The complete chloroplast genome sequence of an Endangered orchid species Dendrobium huoshanense (Orchidaceae) and phylogenetic analysis with related species

DOI: https://doi.org/10.21203/rs.3.rs-1527666/v1

Abstract

The family Orchidaceae, including many medicinal plants, is a famous ornamental plant. While, Dendrobium huoshanense is an endangered Orchidaceae species mainly distributed in Huoshan county, Anhui province, China. Here, using the program MITObim v1.7, we assembled the complete chloroplast genome sequence of D. huoshanense, which consists of 153,188 bp, and a pair of inverted repeats (IR) of 26,525 bp. The genome also includes one small and one large single-copy region (SSC and LSC) of 14,524 bp and 85,614 bp, respectively. GC content of the genome is 40.0%, and it contains 129 genes coding for 76 proteins. Codon usage analysis showed that a total of 23,448 codons were identified, and the simple-sequence repeat sequences mainly contain A/T mononucleotide. Phylogenetic analyses revealed that D. huoshanense belongs to the Dendrobium of the Orchidaceae family, which is in accordance with the traditional classification. The research finding in this paper will be beneficial for further investigations on Dendrobium huoshanense from the aspect of evolution, and chloroplast genetic engineering.

Introduction

Dendrobium huoshanense is a most familiar traditional Chinese medicines, which belongs to the Dendrobium of the highly diverse Orchidaceae family. Due to its extremely demanding for growth environment, the D. huoshanense in wild is rare and endangered. Thus, D. huoshanense has become an endangered medicinal plant with an enormous pharmaceutical and medicinal value (Silva et al. 2015). So far, more and more complete chloroplast genome of the Dendrobium plants such as Dendrobium pendulum, Dendrobium monilforme, and Dendrobium bellatulum have been reported (Gao et al., 2017; Wang et al., 2017; Zhang et al., 2018). Whereas, the information about D. huoshanense chloroplast genome content is limited.

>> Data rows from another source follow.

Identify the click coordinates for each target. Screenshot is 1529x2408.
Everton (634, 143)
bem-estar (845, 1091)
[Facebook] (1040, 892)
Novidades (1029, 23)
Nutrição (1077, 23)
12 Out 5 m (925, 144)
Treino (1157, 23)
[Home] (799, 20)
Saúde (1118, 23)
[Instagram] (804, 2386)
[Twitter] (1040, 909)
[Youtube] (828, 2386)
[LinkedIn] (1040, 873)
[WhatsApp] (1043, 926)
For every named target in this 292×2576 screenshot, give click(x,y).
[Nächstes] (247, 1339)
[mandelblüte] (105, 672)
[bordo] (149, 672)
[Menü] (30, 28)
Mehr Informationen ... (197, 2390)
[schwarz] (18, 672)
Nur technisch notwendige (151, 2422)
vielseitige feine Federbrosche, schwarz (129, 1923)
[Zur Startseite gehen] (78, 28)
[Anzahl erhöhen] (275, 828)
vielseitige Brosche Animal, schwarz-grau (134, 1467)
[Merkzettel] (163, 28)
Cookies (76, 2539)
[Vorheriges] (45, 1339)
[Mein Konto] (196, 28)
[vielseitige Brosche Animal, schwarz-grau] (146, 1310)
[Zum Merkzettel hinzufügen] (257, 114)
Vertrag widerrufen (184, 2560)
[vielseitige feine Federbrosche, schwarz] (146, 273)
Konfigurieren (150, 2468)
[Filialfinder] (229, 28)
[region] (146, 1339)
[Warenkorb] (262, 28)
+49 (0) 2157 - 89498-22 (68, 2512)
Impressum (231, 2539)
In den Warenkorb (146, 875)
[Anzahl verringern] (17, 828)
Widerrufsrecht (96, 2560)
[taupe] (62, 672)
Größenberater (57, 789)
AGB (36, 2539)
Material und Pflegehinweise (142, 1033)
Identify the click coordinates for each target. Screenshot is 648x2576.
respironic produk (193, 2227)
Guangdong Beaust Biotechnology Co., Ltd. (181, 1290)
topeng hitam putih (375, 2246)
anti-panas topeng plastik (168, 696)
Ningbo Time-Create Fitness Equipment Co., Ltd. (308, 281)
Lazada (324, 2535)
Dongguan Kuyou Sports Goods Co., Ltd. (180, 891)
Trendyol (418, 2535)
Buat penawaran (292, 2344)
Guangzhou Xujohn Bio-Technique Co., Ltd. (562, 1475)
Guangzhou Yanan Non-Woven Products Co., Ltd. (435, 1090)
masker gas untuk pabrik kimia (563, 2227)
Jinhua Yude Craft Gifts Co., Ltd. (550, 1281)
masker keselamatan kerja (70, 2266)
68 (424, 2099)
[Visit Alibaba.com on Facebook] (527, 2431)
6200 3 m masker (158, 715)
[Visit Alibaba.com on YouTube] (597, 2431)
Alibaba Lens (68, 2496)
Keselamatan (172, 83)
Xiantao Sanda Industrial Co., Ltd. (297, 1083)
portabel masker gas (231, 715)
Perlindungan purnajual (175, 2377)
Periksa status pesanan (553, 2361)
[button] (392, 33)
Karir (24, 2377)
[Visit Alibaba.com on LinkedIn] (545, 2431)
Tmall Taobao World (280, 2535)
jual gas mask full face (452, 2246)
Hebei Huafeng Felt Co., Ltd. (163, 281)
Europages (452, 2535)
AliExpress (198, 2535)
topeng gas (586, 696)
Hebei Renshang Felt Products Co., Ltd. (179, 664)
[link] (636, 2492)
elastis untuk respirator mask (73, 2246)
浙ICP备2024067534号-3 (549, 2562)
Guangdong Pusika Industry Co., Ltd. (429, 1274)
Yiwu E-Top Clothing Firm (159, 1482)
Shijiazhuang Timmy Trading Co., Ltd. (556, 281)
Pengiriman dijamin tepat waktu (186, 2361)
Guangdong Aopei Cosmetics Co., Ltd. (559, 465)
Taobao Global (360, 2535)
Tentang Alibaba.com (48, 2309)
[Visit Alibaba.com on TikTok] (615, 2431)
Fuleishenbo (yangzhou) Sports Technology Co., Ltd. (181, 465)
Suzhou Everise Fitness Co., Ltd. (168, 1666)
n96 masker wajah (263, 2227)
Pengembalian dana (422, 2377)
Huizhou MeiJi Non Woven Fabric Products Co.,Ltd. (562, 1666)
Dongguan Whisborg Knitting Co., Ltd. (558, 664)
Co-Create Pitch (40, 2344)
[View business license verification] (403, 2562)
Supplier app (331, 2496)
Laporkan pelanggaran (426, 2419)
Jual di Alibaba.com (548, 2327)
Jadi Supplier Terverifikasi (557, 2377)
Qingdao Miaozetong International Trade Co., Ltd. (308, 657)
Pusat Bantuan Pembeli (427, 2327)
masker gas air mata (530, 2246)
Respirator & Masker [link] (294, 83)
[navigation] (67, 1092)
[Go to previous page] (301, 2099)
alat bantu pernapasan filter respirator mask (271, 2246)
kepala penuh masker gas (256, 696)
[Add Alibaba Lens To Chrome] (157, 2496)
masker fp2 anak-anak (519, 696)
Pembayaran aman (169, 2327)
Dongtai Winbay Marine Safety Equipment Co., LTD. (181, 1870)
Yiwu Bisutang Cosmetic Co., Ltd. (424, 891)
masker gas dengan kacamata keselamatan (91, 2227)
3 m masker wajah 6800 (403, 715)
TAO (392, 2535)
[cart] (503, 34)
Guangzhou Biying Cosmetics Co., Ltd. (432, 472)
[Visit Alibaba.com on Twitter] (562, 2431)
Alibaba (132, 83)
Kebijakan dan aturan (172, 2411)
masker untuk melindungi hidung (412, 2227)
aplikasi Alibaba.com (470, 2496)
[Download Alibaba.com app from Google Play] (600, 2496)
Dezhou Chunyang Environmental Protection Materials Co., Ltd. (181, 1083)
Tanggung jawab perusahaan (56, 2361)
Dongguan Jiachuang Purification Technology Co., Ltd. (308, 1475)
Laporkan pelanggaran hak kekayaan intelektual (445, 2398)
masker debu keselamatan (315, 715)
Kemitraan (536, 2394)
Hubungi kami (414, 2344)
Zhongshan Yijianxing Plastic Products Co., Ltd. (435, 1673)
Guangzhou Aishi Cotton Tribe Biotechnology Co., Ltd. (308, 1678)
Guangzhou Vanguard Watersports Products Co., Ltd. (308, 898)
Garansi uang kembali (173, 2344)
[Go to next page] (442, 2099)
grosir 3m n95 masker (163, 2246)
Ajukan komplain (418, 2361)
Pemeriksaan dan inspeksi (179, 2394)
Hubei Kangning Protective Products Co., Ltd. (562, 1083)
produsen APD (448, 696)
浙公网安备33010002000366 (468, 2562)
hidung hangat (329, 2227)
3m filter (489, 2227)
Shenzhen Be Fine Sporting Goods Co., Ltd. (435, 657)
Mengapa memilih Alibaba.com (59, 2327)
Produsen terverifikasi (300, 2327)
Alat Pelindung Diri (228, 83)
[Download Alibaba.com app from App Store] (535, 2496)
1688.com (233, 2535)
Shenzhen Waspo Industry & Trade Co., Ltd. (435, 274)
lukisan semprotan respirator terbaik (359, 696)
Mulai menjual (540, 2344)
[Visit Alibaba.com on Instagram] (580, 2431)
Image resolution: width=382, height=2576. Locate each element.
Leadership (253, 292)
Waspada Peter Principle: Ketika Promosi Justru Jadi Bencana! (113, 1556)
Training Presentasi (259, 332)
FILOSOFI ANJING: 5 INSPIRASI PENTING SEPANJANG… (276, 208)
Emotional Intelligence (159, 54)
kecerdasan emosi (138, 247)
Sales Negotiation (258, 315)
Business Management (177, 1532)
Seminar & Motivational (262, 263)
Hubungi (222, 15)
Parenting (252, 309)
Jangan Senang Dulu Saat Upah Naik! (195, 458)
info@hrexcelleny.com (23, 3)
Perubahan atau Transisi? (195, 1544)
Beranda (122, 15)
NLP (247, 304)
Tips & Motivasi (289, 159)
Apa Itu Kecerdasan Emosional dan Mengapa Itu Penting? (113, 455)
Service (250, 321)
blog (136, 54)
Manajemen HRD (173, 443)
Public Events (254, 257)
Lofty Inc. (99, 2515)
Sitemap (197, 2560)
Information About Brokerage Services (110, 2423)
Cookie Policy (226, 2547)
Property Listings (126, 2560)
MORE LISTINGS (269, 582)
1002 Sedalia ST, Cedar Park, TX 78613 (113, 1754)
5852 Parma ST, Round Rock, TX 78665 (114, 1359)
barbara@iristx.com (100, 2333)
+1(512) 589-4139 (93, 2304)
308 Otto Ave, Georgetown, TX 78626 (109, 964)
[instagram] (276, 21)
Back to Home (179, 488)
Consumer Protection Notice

In plant cells, the chloroplast is a very important organelle, and take a significant role in the process of photosynthesis, and also has a vital function in the biosynthesis of fatty acids and starch (H. et al., 2000). Through photosynthesis, the atmospheric CO2 was converted into carbohydrates, and the light energy is stored as chemical energy in this process. Thus, the chloroplast is also called “energy converters” (Raveendar et al. 2015). Additionally, the plant chloroplast genome is also named chloroplast DNA, which is circular in shape, and contains double strands. Moreover, it encodes genes that are photosynthesis and specific essential metabolic pathways (Kong and Yang 2015).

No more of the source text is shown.